◆ Extracted information:
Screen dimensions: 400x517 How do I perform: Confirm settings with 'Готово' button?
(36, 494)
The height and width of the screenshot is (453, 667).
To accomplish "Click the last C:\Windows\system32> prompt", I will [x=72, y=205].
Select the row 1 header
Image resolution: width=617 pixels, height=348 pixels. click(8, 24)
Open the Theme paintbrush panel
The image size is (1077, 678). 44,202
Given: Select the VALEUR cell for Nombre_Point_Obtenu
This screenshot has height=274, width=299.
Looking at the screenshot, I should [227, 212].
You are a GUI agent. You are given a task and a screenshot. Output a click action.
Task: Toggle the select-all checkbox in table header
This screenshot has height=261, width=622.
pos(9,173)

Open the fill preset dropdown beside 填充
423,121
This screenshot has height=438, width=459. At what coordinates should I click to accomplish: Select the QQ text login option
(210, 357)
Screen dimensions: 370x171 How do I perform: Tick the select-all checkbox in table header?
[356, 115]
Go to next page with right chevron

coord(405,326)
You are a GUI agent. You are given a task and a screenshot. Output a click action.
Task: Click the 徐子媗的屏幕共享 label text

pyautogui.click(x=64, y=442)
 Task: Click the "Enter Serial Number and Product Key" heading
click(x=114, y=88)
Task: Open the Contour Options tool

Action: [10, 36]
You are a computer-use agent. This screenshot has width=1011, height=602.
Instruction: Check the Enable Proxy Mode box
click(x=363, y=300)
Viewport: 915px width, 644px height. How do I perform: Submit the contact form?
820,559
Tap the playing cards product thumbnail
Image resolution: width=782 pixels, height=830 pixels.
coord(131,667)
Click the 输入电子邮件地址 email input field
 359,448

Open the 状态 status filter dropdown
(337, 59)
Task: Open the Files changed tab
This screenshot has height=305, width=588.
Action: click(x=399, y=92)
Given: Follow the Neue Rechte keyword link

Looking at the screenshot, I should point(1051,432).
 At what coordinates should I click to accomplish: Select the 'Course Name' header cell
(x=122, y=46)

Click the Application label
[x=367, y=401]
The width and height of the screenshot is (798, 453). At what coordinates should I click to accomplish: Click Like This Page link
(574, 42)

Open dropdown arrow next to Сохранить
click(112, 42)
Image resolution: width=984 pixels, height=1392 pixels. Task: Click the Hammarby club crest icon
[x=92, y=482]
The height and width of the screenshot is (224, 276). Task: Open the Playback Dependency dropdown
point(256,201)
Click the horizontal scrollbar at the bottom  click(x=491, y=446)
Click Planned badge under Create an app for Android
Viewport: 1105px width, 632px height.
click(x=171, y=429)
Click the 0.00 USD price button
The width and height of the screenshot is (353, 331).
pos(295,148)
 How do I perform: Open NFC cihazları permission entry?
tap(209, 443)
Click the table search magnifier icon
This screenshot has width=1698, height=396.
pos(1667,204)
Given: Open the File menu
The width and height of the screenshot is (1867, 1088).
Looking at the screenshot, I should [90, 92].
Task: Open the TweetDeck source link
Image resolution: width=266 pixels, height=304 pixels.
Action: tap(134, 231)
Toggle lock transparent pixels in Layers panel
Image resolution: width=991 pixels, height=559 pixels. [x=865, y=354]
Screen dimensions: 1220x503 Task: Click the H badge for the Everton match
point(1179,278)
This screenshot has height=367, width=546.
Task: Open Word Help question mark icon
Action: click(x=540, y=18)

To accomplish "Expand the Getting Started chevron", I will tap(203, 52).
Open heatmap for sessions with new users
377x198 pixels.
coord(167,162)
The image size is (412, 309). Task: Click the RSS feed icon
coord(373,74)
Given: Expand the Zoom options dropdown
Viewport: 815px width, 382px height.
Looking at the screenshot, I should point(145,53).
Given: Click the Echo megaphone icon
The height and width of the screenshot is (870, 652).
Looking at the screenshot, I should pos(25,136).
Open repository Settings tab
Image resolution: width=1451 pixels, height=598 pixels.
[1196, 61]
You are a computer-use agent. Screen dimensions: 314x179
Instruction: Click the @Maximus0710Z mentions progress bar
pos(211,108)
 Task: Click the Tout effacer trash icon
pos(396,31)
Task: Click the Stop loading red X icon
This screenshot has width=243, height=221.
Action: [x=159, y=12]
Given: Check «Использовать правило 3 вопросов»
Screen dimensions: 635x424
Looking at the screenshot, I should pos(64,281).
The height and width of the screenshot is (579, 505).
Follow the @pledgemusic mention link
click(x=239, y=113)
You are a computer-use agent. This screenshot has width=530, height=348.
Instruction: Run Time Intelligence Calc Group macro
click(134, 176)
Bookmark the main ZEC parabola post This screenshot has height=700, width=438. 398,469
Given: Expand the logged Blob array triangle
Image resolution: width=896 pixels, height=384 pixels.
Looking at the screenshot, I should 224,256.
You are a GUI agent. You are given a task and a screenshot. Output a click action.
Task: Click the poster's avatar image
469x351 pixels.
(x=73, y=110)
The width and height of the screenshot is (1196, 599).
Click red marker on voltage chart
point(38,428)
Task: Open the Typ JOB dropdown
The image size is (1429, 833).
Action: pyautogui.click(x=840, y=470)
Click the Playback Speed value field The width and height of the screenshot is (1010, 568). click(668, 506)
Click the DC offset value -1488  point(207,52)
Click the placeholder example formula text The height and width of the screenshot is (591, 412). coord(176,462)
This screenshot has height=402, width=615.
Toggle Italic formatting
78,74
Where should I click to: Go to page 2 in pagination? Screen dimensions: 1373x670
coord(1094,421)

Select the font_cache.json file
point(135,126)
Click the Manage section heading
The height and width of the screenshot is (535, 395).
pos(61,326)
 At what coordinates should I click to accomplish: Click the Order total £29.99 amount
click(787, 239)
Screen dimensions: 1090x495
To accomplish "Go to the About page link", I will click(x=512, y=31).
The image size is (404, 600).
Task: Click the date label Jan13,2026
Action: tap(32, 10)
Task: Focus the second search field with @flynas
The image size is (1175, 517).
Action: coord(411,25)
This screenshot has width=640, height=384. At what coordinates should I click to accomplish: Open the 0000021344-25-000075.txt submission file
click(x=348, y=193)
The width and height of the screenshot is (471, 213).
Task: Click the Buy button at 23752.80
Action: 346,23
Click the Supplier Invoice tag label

◆ Exercise aim:
Copy each line of the entries exactly.

◆ Completed task:
Screen dimensions: 400x517 How do I perform: Confirm settings with 'Готово' button?
(36, 494)
The height and width of the screenshot is (453, 667).
To accomplish "Click the last C:\Windows\system32> prompt", I will [x=72, y=205].
Select the row 1 header
Image resolution: width=617 pixels, height=348 pixels. click(8, 24)
Open the Theme paintbrush panel
The image size is (1077, 678). 44,202
Given: Select the VALEUR cell for Nombre_Point_Obtenu
This screenshot has height=274, width=299.
Looking at the screenshot, I should [227, 212].
You are a GUI agent. You are given a task and a screenshot. Output a click action.
Task: Toggle the select-all checkbox in table header
This screenshot has height=261, width=622.
pos(9,173)

Open the fill preset dropdown beside 填充
423,121
This screenshot has height=438, width=459. At what coordinates should I click to accomplish: Select the QQ text login option
(210, 357)
Screen dimensions: 370x171 How do I perform: Tick the select-all checkbox in table header?
[356, 115]
Go to next page with right chevron

coord(405,326)
You are a GUI agent. You are given a task and a screenshot. Output a click action.
Task: Click the 徐子媗的屏幕共享 label text

pyautogui.click(x=64, y=442)
 Task: Click the "Enter Serial Number and Product Key" heading
click(x=114, y=88)
Task: Open the Contour Options tool

Action: [10, 36]
You are a computer-use agent. This screenshot has width=1011, height=602.
Instruction: Check the Enable Proxy Mode box
click(x=363, y=300)
Viewport: 915px width, 644px height. How do I perform: Submit the contact form?
820,559
Tap the playing cards product thumbnail
Image resolution: width=782 pixels, height=830 pixels.
coord(131,667)
Click the 输入电子邮件地址 email input field
 359,448

Open the 状态 status filter dropdown
(337, 59)
Task: Open the Files changed tab
This screenshot has height=305, width=588.
Action: click(x=399, y=92)
Given: Follow the Neue Rechte keyword link

Looking at the screenshot, I should point(1051,432).
 At what coordinates should I click to accomplish: Select the 'Course Name' header cell
(x=122, y=46)

Click the Application label
[x=367, y=401]
The width and height of the screenshot is (798, 453). At what coordinates should I click to accomplish: Click Like This Page link
(574, 42)

Open dropdown arrow next to Сохранить
click(112, 42)
Image resolution: width=984 pixels, height=1392 pixels. Task: Click the Hammarby club crest icon
[x=92, y=482]
The height and width of the screenshot is (224, 276). Task: Open the Playback Dependency dropdown
point(256,201)
Click the horizontal scrollbar at the bottom  click(x=491, y=446)
Click Planned badge under Create an app for Android
Viewport: 1105px width, 632px height.
click(x=171, y=429)
Click the 0.00 USD price button
The width and height of the screenshot is (353, 331).
pos(295,148)
 How do I perform: Open NFC cihazları permission entry?
tap(209, 443)
Click the table search magnifier icon
This screenshot has width=1698, height=396.
pos(1667,204)
Given: Open the File menu
The width and height of the screenshot is (1867, 1088).
Looking at the screenshot, I should [90, 92].
Task: Open the TweetDeck source link
Image resolution: width=266 pixels, height=304 pixels.
Action: tap(134, 231)
Toggle lock transparent pixels in Layers panel
Image resolution: width=991 pixels, height=559 pixels. [x=865, y=354]
Screen dimensions: 1220x503 Task: Click the H badge for the Everton match
point(1179,278)
This screenshot has height=367, width=546.
Task: Open Word Help question mark icon
Action: click(x=540, y=18)

To accomplish "Expand the Getting Started chevron", I will tap(203, 52).
Open heatmap for sessions with new users
377x198 pixels.
coord(167,162)
The image size is (412, 309). Task: Click the RSS feed icon
coord(373,74)
Given: Expand the Zoom options dropdown
Viewport: 815px width, 382px height.
Looking at the screenshot, I should point(145,53).
Given: Click the Echo megaphone icon
The height and width of the screenshot is (870, 652).
Looking at the screenshot, I should pos(25,136).
Open repository Settings tab
Image resolution: width=1451 pixels, height=598 pixels.
[1196, 61]
You are a computer-use agent. Screen dimensions: 314x179
Instruction: Click the @Maximus0710Z mentions progress bar
pos(211,108)
 Task: Click the Tout effacer trash icon
pos(396,31)
Task: Click the Stop loading red X icon
This screenshot has width=243, height=221.
Action: [x=159, y=12]
Given: Check «Использовать правило 3 вопросов»
Screen dimensions: 635x424
Looking at the screenshot, I should pos(64,281).
The height and width of the screenshot is (579, 505).
Follow the @pledgemusic mention link
click(x=239, y=113)
You are a computer-use agent. This screenshot has width=530, height=348.
Instruction: Run Time Intelligence Calc Group macro
click(134, 176)
Bookmark the main ZEC parabola post This screenshot has height=700, width=438. 398,469
Given: Expand the logged Blob array triangle
Image resolution: width=896 pixels, height=384 pixels.
Looking at the screenshot, I should 224,256.
You are a GUI agent. You are given a task and a screenshot. Output a click action.
Task: Click the poster's avatar image
469x351 pixels.
(x=73, y=110)
The width and height of the screenshot is (1196, 599).
Click red marker on voltage chart
point(38,428)
Task: Open the Typ JOB dropdown
The image size is (1429, 833).
Action: pyautogui.click(x=840, y=470)
Click the Playback Speed value field The width and height of the screenshot is (1010, 568). click(668, 506)
Click the DC offset value -1488  point(207,52)
Click the placeholder example formula text The height and width of the screenshot is (591, 412). coord(176,462)
This screenshot has height=402, width=615.
Toggle Italic formatting
78,74
Where should I click to: Go to page 2 in pagination? Screen dimensions: 1373x670
coord(1094,421)

Select the font_cache.json file
point(135,126)
Click the Manage section heading
The height and width of the screenshot is (535, 395).
pos(61,326)
 At what coordinates should I click to accomplish: Click the Order total £29.99 amount
click(787, 239)
Screen dimensions: 1090x495
To accomplish "Go to the About page link", I will click(x=512, y=31).
The image size is (404, 600).
Task: Click the date label Jan13,2026
Action: tap(32, 10)
Task: Focus the second search field with @flynas
The image size is (1175, 517).
Action: coord(411,25)
This screenshot has width=640, height=384. At what coordinates should I click to accomplish: Open the 0000021344-25-000075.txt submission file
click(x=348, y=193)
The width and height of the screenshot is (471, 213).
Task: Click the Buy button at 23752.80
Action: 346,23
Click the Supplier Invoice tag label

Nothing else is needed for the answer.